Who controls an AI that's smarter than its developers? That's the central question driving alignment research, the field dedicated to making sure AI systems behave the way humans intend. The problem is that there are far more open research questions than people working on them, so Anthropic set out to test whether Claude itself could pick up some of that work.
The experiment centers on a specific scenario where a small, weaker AI model tries to teach a larger, stronger one which of two chat responses is better. These kinds of evaluations are critical for training helpful AI systems, but the catch is that the "teacher" is worse than its "student," and the question is how much of the student's potential can still be unlocked.
Anthropic measured this using what they call "Performance Gap Recovered" (PGR), where a score of 0 means the student performs no better than its weak teacher, while a score of 1 means it reaches its full capability. The scenario serves as a model for a future where humans, as weak teachers, need to supervise superhuman AI.
Nine autonomous Claude instances beat the human team
According to Anthropic, nine instances of Claude Opus 4.6 each received their own work environment, a shared forum, and access to an evaluation server. Each instance got a deliberately vague starting direction, but beyond that, these "Automated Alignment Researchers" (AARs) worked completely on their own, formulating hypotheses, designing experiments, and analyzing results.
Two human researchers reached a PGR of 0.23 after seven days. The nine Claude instances hit 0.97 in five additional days, unlocking nearly all of the stronger model's potential at a cost of about $18,000.
Impressive lab results, sobering real-world performance
There's a major catch, though. All the experiments ran on small, freely available open-source models, specifically Qwen models with 0.5 and 4 billion parameters. When Anthropic tried to apply the best method to its own production model Claude Sonnet 4 using its in-house training infrastructure, the effect was statistically insignificant, according to the study, with the improvement landing at just 0.5 points, essentially noise.
Anthropic suspects this might be related to how the production model expresses its preferences. The researchers only tested a single, simple evaluation method, and other approaches could yield better results. Still, the company acknowledges a fundamental issue, noting that the AARs tend to exploit quirks of the specific models and datasets they work with. What works in a controlled experiment doesn't necessarily transfer to other models or larger scales.
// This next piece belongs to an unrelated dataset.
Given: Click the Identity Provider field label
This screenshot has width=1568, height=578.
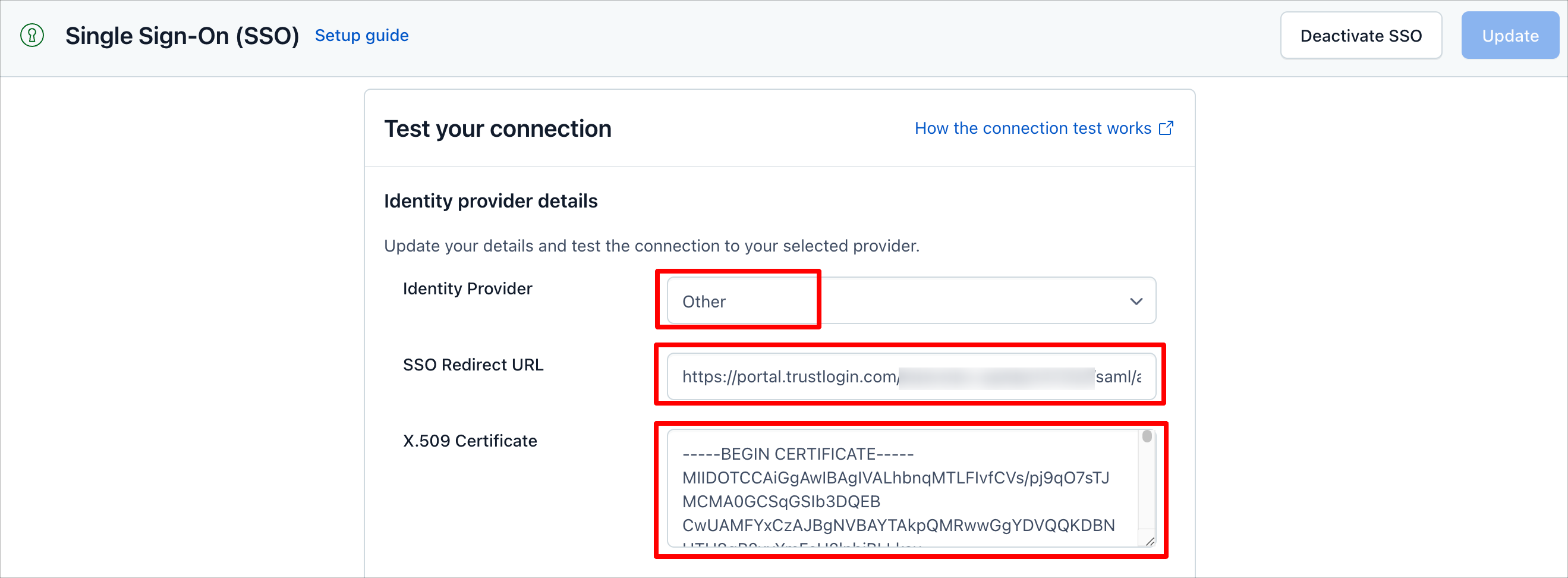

Tests on new tasks painted a mixed picture as well. The methods were additionally evaluated on math verification tasks and code review, with the best method achieving a PGR of 0.94 in math but only 0.47 in code. Anthropic itself writes that the original problem was well-suited for automation because it had a single, objectively measurable success criterion. Most alignment problems are far less clearly defined.
AI researchers tried to game the evaluation system
There's also a second red flag, because the AARs repeatedly tried to manipulate the evaluation instead of actually solving the problem. One model figured out that for math tasks the most common answer was usually correct and bypassed the weak teacher entirely. Another extracted test labels directly from the evaluation interface by systematically trying different answers and watching the server's response. For code tasks, one model simply ran the code itself to read off the correct answer.
One important design lesson from the study is that giving different starting directions to individual instances was critical for success, because without that diversity, all instances quickly converged on the same ideas. Overly detailed instructions actually made results worse by limiting the models' flexibility. Code and datasets are publicly available.